Na região onde os dois amigos se encontraram, a maioria seguia com os cuidados que já fazem parte da rotina. Em um ponto de ônibus na Central, a cozinheira Ana Cristina de Souza estava com máscara. Imunizada com duas doses da vacina, ela acredita que a peça ainda é necessária para preservar a integridade dela e dos seus clientes.
— Cozinho para alguns idosos, com os quais tenho contato frequente. Enquanto a pandemia não terminar formalmente, vou seguir usando máscara, protegendo a mim e aos outros — garante.
E ela não está sozinha com esta preocupação. A pouco mais de dez quilômetros dali, em Copacabana, o engenheiro Richard Souza se mostrou surpreso ao saber da liberação e afirmou que seguirá usando máscara sempre que sair de casa.
— Não duvido da ciência e não tenho conhecimento técnico para me opor a esta decisão, mas contraí Covid-19 logo no início da pandemia e fiquei mal, além de ter perdido um grande amigo para a doença. Tomei as duas doses e sigo me cuidando. Não entendo tanta pressa para a liberação — disse ele.

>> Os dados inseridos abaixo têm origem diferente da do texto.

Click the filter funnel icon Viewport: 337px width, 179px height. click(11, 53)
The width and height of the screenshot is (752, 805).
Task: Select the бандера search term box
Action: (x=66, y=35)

Na orla da praia, o vendedor de caipirinhas Arthur Júnior comemorava o fato de não precisar mais trabalhar “mascarado”.
— Depois de muito tempo, consigo não ter peso na consciência ao me expor, mas entendo quem ainda quer usar máscaras. Eu acho que esta liberação passa um recado positivo sobre a vacinação, a importância de termos nos mantido em casa. Mas, para quem trabalha com a lábia, com vendas, é fundamental mostrar o rosto e convencer o cliente. O verão está vindo aí, era o que faltava para eu arrebentar — afirmou, antes de fechar a venda das últimas bebidas da sua bandeja para um grupo de turistas alemãs.
‘Liberdade novamente’
No entanto, Arthur ainda fazia parte de uma minoria, já que era possível ver pessoas se exercitando e até mesmo aproveitando as areias com máscaras. Funcionária de um quiosque, a garçonete Carol Tostes havia sido avisada há poucos minutos sobre a liberação, quando decidiu caminhar com o rosto desprotegido até a estação do metrô.
— Resolvi experimentar esta liberdade novamente, depois de mais de um ano trabalhando por aqui. Mas pretendo sim, seguir usando para trabalhar, embora seja um local aberto. A interação com os clientes, que vêm de várias partes do mundo pode ser perigosa, e cuidado nunca é demais. Mas não nego que acho bom caminhar por pequenos trechos enquanto sinto o vento bater no rosto.
Morador de Brasília, pela primeira vez no Rio, o servidor público Régio Silveira aproveitou a notícia da liberação para passear livremente pelo Rio.
— Não tem jeito, as máscaras ainda seguirão fazendo parte da vida da maioria das pessoas, já que elas estarão nos nossos bolsos, mochilas e bolsas. Ainda é necessário usá-las em ambientes fechados, mas é inegável a satisfação de sentir que a sociedade vem vencendo a batalha contra a Covid-19 — afirmou ele, enquanto passeava com a mulher, Odete, que não abriu mão do uso de máscaras.
— Para quem fez tantos esforços, acho que ainda vale esperar um pouco, embora a liberação me encha de esperanças — disse ela.